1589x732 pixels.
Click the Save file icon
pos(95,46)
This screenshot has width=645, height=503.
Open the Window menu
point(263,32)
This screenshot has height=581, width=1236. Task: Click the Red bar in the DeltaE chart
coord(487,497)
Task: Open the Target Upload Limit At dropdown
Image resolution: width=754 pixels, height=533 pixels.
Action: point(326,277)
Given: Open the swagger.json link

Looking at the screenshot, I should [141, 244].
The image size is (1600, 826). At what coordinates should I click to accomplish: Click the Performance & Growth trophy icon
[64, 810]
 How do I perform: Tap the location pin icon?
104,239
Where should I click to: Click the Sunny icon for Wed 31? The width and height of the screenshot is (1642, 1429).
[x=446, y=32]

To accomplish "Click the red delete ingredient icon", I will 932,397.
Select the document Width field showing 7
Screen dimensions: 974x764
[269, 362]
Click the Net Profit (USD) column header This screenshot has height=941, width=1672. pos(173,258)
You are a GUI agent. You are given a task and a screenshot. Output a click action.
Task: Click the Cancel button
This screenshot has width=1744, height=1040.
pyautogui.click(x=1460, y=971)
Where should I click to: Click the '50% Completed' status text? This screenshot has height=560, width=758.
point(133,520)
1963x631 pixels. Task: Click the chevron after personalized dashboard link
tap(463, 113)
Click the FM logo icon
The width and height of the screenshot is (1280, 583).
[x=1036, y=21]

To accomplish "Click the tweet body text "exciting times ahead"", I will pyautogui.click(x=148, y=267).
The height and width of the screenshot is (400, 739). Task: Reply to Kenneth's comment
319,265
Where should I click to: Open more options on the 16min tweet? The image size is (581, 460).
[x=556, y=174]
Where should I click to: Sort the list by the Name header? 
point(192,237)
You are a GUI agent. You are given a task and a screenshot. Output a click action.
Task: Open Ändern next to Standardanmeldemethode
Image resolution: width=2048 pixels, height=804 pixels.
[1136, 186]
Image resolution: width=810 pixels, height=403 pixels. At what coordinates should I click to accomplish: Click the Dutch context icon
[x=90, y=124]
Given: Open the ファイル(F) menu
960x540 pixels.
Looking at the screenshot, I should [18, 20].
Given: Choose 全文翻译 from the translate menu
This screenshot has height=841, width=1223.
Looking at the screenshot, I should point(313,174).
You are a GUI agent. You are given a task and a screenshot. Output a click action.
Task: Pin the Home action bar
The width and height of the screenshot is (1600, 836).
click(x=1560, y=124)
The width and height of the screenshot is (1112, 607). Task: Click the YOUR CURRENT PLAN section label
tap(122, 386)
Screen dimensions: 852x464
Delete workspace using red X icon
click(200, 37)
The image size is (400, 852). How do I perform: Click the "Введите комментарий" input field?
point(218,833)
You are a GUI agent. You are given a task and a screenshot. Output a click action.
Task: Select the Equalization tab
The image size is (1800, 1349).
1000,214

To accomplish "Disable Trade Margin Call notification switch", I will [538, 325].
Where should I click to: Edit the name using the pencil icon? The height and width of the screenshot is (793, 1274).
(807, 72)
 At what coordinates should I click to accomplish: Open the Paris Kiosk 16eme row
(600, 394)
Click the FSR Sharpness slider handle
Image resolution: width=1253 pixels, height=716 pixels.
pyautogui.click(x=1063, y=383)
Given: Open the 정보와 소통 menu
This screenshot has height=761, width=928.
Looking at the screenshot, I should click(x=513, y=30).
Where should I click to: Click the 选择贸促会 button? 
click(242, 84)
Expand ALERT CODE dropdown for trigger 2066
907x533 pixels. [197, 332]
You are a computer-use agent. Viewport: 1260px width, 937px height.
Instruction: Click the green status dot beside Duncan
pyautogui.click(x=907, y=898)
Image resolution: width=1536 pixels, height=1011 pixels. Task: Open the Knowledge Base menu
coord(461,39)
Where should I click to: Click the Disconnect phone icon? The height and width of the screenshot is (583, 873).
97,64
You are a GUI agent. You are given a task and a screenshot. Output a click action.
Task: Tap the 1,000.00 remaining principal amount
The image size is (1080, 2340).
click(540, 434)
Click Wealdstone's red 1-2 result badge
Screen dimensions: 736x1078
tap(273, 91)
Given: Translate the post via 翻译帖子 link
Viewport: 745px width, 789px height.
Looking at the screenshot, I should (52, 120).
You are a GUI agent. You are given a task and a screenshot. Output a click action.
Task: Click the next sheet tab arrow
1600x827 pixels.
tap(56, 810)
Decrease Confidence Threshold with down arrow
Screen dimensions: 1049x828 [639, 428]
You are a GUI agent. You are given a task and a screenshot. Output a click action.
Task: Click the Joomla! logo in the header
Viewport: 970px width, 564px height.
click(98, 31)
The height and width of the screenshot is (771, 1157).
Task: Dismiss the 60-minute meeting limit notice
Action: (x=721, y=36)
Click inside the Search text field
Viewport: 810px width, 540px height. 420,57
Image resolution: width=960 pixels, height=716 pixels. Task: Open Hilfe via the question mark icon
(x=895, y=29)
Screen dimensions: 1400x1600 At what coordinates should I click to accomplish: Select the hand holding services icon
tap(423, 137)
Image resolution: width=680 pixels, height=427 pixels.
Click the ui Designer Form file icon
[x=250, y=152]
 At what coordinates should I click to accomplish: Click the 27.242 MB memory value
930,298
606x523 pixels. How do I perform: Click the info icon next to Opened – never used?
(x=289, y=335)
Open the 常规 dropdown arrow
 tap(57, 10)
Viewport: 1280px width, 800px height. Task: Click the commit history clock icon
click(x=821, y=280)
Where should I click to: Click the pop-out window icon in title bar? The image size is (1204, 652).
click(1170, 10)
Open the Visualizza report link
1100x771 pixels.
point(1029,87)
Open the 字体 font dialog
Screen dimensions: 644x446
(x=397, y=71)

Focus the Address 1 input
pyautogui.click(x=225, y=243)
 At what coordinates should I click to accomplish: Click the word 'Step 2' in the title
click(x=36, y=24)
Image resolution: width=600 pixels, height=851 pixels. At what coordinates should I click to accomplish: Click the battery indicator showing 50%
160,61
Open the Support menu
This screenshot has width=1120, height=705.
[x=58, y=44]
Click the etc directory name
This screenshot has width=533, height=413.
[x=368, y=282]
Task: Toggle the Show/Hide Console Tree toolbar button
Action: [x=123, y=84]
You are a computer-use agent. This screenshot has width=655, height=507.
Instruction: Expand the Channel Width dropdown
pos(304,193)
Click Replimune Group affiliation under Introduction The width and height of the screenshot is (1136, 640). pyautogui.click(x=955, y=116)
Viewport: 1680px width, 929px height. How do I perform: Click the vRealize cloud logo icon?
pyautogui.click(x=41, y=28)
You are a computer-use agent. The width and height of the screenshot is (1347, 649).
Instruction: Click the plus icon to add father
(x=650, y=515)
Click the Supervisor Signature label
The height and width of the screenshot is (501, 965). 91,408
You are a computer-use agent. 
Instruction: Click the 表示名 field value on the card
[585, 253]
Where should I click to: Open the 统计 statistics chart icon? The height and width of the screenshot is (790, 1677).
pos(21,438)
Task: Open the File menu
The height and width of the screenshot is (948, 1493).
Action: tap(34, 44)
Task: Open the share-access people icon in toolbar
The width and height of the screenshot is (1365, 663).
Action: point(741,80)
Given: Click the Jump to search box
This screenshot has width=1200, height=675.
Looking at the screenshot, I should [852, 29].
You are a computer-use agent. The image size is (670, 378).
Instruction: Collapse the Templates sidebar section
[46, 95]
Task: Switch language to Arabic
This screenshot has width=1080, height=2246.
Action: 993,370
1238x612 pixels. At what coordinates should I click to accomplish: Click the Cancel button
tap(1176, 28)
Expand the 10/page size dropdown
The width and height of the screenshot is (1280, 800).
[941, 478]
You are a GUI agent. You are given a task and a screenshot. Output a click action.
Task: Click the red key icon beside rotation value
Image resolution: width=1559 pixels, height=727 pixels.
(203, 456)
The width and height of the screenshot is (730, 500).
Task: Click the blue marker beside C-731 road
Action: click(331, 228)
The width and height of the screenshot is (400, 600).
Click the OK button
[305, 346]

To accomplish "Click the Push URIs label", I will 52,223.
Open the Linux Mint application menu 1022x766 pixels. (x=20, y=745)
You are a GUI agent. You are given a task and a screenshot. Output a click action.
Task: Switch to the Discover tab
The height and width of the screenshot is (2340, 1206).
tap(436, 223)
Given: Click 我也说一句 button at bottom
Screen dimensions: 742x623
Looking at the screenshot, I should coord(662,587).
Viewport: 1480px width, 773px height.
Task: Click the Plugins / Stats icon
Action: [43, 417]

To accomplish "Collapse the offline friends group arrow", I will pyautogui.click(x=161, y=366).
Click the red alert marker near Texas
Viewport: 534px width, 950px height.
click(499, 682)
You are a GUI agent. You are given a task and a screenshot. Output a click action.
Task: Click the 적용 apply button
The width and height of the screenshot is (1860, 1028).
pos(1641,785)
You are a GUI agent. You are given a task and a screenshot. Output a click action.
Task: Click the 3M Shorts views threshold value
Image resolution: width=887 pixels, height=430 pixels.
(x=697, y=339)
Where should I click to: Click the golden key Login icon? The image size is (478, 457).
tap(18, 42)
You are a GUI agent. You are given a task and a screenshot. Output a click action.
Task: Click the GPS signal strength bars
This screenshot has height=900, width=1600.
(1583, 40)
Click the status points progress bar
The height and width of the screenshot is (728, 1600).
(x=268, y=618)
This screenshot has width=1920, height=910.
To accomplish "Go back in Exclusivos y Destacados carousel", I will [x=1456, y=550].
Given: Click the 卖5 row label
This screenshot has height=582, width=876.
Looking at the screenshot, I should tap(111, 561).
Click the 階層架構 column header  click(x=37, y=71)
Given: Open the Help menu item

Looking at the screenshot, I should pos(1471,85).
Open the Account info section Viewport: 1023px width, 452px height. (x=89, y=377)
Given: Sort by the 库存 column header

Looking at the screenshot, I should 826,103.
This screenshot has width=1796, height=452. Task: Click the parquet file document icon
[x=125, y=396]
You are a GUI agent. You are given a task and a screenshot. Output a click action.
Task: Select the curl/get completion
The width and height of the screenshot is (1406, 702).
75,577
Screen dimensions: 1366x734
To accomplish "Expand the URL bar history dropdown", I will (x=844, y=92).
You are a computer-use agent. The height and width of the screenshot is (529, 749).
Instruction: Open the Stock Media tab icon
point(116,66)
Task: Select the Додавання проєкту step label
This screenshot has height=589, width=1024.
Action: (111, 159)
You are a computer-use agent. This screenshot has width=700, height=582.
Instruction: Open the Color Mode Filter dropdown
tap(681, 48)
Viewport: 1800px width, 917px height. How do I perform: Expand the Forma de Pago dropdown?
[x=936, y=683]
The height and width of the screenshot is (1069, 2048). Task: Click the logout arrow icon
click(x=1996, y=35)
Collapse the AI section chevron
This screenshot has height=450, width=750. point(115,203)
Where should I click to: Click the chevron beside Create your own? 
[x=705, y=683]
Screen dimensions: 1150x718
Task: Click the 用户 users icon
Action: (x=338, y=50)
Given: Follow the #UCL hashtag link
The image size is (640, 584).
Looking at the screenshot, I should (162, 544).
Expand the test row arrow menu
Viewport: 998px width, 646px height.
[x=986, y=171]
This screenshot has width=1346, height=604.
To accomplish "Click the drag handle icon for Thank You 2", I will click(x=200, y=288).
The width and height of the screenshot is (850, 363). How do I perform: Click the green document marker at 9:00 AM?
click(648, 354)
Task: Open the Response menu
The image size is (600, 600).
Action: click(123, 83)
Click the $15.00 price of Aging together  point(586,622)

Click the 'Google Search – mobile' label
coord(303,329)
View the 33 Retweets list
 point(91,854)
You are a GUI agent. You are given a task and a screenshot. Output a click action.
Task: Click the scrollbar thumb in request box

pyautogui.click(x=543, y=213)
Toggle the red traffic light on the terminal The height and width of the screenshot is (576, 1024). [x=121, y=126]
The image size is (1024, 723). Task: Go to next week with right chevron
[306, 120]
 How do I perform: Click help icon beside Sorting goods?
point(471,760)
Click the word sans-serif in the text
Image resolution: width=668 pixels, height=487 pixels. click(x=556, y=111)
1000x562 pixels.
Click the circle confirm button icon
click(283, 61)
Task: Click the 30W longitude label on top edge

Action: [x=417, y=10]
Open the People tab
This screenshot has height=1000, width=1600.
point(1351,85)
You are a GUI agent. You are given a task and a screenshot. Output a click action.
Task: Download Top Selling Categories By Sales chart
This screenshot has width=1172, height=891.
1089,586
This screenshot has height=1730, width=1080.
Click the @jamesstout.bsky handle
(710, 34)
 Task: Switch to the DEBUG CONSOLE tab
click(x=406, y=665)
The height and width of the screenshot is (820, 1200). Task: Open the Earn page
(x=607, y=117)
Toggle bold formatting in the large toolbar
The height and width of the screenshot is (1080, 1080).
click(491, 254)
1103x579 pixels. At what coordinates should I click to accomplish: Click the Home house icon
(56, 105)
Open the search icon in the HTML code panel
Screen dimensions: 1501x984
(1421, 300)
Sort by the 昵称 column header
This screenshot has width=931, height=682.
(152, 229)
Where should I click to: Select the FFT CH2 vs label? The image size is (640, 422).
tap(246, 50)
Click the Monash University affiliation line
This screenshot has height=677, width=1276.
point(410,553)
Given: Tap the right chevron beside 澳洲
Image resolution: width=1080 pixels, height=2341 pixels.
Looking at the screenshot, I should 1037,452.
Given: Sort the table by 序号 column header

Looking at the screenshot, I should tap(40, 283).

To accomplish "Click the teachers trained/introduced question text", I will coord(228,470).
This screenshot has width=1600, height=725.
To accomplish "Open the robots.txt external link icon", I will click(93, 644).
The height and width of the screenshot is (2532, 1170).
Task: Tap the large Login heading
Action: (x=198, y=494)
====================
## Exercise aim
Above are the entries. Copy exactly the part that opens with the line containing "This screenshot has height=900, width=1600." and closes with the line containing "Click the 階層架構", and no more.

## Solution for this exercise
This screenshot has height=900, width=1600.
(1583, 40)
Click the status points progress bar
The height and width of the screenshot is (728, 1600).
(x=268, y=618)
This screenshot has width=1920, height=910.
To accomplish "Go back in Exclusivos y Destacados carousel", I will [x=1456, y=550].
Given: Click the 卖5 row label
This screenshot has height=582, width=876.
Looking at the screenshot, I should tap(111, 561).
Click the 階層架構 column header  click(x=37, y=71)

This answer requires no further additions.